Exact Convergence Analysis for Metropolis-Hastings Independence Samplers in Wasserstein Distances
Austin Brown, Galin L. Jones

TL;DR
This paper establishes exact convergence rates of the Metropolis-Hastings independence sampler in Wasserstein distances, providing new bounds and applications in Bayesian models, especially as sample size and dimension grow.
Contribution
It introduces precise convergence analysis in Wasserstein distances for the Metropolis-Hastings independence sampler, including new bounds, exact expressions, and applications to Bayesian models.
Findings
Exact convergence rates in Wasserstein distances match total variation rates.
New bounds on Wasserstein distance for arbitrary point initialization.

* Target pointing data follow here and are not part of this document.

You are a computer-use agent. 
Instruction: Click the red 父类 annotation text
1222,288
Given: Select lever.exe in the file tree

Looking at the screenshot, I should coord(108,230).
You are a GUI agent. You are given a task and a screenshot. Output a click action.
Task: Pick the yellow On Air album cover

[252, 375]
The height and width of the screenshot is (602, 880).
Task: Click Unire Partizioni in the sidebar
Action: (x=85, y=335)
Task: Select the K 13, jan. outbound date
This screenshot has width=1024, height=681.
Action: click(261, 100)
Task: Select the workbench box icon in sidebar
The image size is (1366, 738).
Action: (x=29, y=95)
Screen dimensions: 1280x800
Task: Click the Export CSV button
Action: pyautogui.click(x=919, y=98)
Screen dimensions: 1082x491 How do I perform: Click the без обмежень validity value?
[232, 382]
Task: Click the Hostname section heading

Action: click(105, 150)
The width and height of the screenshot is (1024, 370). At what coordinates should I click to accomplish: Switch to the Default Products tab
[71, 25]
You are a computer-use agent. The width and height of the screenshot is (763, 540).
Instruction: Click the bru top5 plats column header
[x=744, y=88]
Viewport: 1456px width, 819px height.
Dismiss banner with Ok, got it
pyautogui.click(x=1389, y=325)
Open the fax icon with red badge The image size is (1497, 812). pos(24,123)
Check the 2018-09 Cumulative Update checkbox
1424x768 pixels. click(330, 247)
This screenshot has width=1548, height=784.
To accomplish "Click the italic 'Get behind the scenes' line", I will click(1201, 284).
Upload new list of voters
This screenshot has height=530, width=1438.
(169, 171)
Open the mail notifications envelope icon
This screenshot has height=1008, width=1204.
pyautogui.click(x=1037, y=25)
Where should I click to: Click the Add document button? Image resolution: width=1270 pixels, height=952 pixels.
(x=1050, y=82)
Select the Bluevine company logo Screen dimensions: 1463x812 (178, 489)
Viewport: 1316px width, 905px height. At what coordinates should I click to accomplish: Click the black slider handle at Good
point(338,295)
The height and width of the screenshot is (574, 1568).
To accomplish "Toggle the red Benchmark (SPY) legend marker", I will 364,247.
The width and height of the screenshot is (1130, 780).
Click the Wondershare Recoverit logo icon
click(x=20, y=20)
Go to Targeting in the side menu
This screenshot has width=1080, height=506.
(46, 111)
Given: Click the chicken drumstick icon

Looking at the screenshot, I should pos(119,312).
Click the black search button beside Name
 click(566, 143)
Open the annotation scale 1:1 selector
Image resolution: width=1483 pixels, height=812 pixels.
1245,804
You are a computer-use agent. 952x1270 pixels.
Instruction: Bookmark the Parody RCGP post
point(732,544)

Application of the method to Bayesian quantile regression and high-dimensional binary response models.
Abstract
Under mild assumptions, we show the exact convergence rate in total variation is also exact in weaker Wasserstein distances for the Metropolis-Hastings independence sampler. We develop a new upper and lower bound on the worst-case Wasserstein distance when initialized from points. For an arbitrary point initialization, we show the convergence rate is the same and matches the convergence rate in total variation. We derive exact convergence expressions for more general Wasserstein distances when initialization is at a specific point. Using optimization, we construct a novel centered independent proposal to develop exact convergence rates in Bayesian quantile regression and many generalized linear model settings. We show the exact convergence rate can be upper bounded in Bayesian binary response regression (e.g. logistic and probit) when the sample size and dimension grow together.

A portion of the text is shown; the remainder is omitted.